Configuration/Dependencies

External dependencies

  • requests for downloading images.
  • rdflib for RDF graphs (Graph, URIRef, Literal).
  • naas_abi_core:
    • Pipeline, PipelineConfiguration, PipelineParameters
    • logger
    • SPARQLUtils
    • ITripleStoreService, OntologyEvent
  • naas_abi_marketplace:
    • NaasIntegration, NaasIntegrationConfiguration
  • langchain_core.tools for tool wrapping.

Triple store graph name

  • Inserts/removals are performed in: http://ontology.naas.ai/graph/default

Storage upload

  • Uses NaasIntegration.upload_asset(...) with:
    • visibility="public"
    • prefix=config.data_store_path
    • object_name=<generated file name>

Usage

Run directly

from naas_abi_marketplace.applications.naas.pipelines.ImageURLtoAssetPipeline import (
ImageURLtoAssetPipeline,
ImageURLtoAssetPipelineConfiguration,
ImageURLtoAssetPipelineParameters,
)

# You must provide concrete implementations/config values:
config = ImageURLtoAssetPipelineConfiguration(
triple_store=triple_store_service, # ITripleStoreService
naas_integration_config=naas_integration_config, # NaasIntegrationConfiguration
workspace_id="your-workspace-id",
storage_name="your-storage-name",
)

pipeline = ImageURLtoAssetPipeline(config)

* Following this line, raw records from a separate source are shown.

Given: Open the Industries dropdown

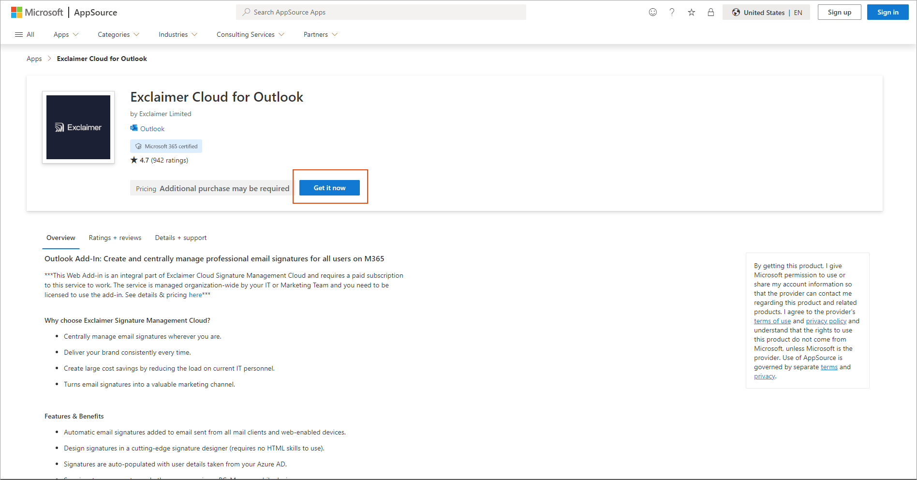Looking at the screenshot, I should (x=177, y=34).
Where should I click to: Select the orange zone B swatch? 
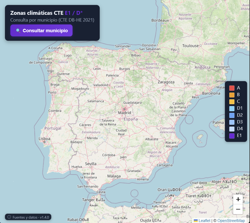232,95
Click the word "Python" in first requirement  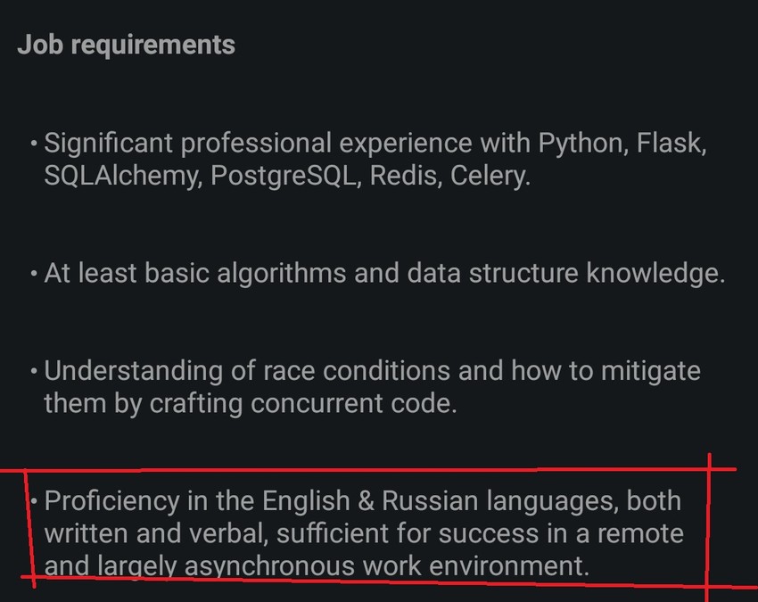pyautogui.click(x=580, y=143)
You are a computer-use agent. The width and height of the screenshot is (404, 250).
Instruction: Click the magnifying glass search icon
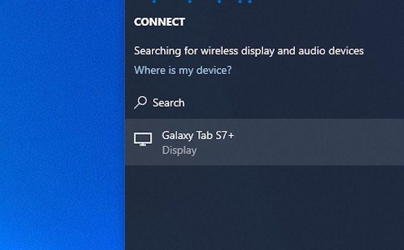click(140, 103)
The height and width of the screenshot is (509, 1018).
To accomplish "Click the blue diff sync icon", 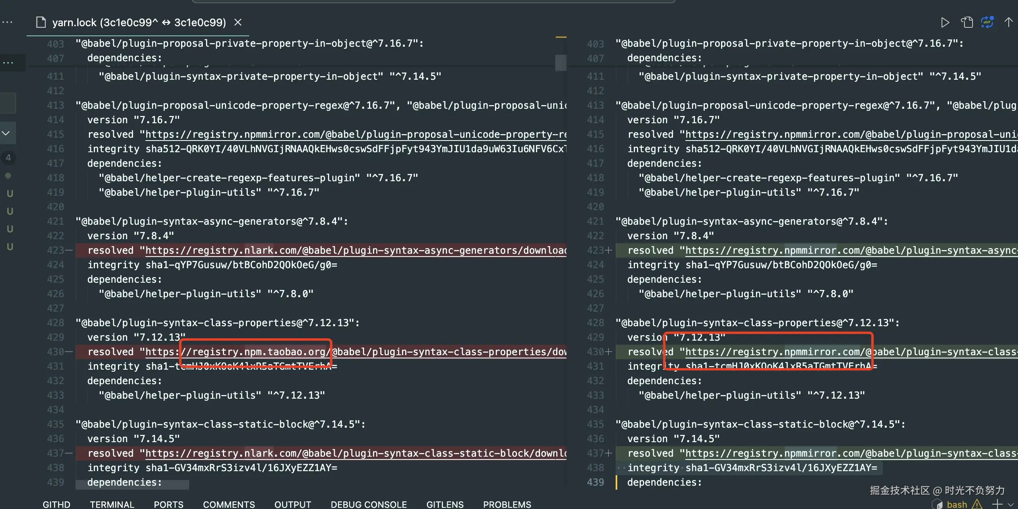I will tap(987, 22).
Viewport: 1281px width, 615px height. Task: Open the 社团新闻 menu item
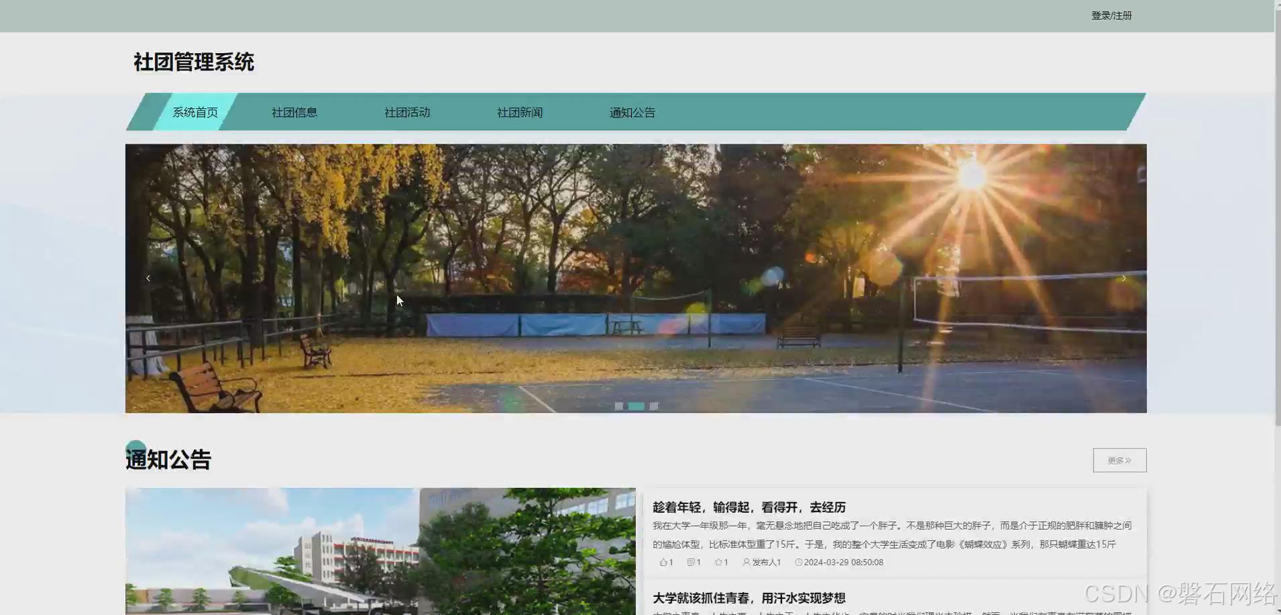(519, 112)
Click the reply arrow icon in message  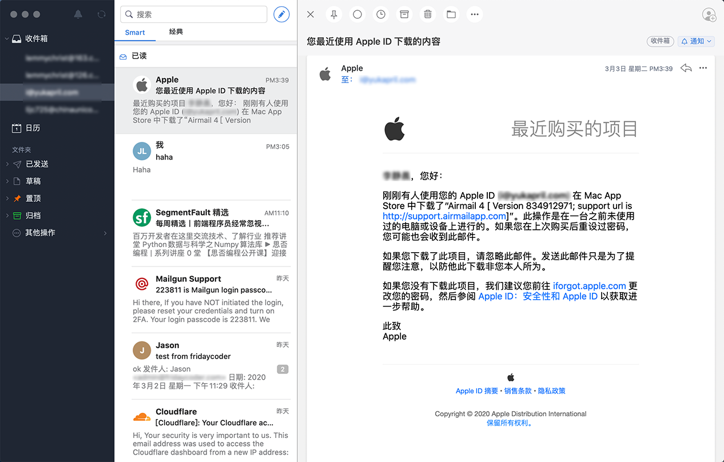(686, 68)
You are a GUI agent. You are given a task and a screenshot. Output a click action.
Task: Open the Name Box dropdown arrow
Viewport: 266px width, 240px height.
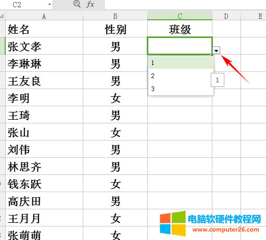[x=49, y=4]
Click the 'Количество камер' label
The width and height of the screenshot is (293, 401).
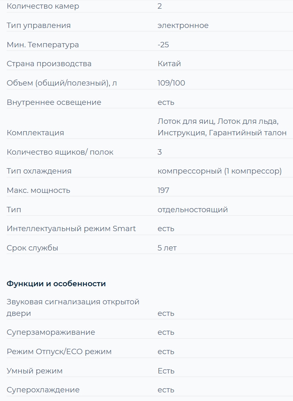click(43, 6)
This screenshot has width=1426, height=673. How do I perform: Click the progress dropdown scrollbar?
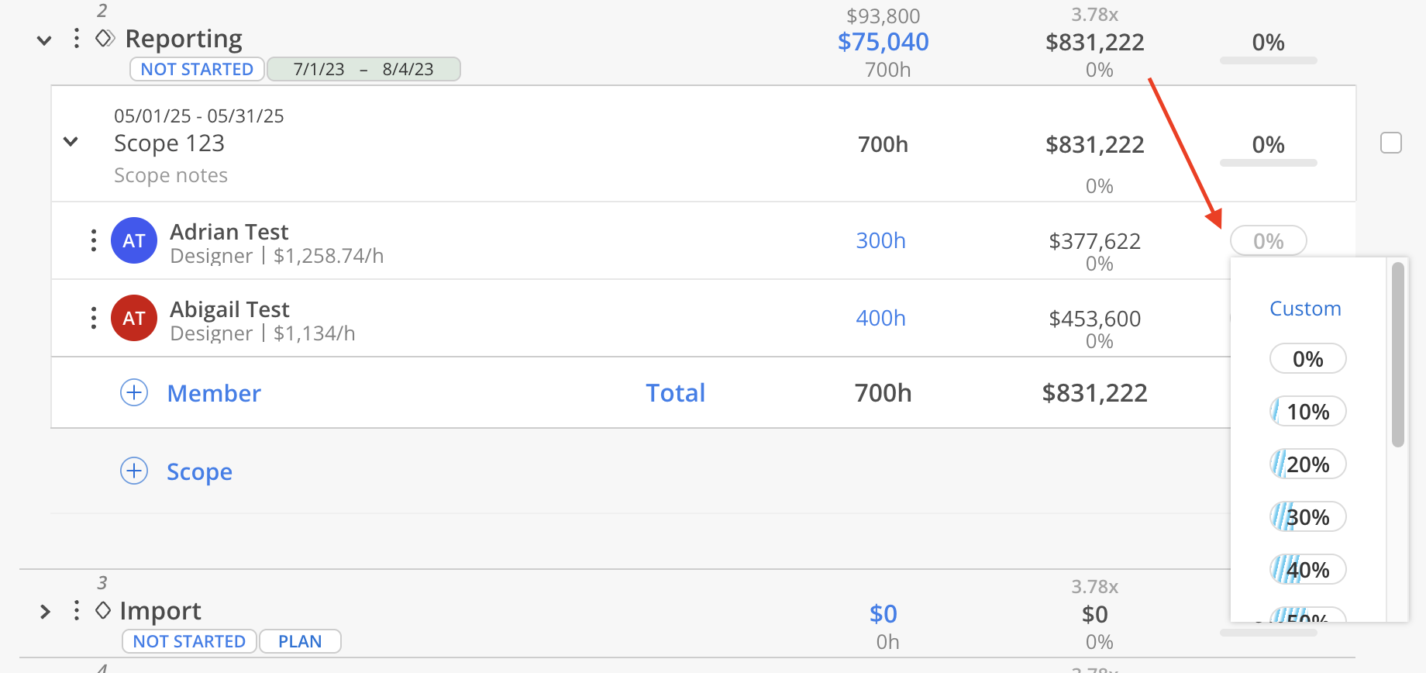(x=1398, y=355)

result_graph = pipeline.run(
ImageURLtoAssetPipelineParameters(
image_url="https://example.com/image.png",
subject_uri="http://example.com/subject",
predicate_uri="http://example.com/predicate",
)
)

As a LangChain tool

tools = pipeline.as_tools()
tool = tools[0]
# tool expects kwargs matching ImageURLtoAssetPipelineParameters
tool.invoke({
"image_url": "https://example.com/image.png",
"subject_uri": "http://example.com/subject",
"predicate_uri": "http://example.com/predicate",
})

Caveats

  • Only triggers on OntologyEvent.INSERT and only when the object does not start with https://api.naas.ai/.
  • Image download uses requests.get(url) without timeouts.
  • File naming always uses .png extension regardless of source content type.
  • The “already exists” check compares parameters.image_url (a str) against RDF objects; depending on how values are stored (e.g., Literal), this may not detect duplicates reliably.
  • as_api() is a no-op (does not register routes).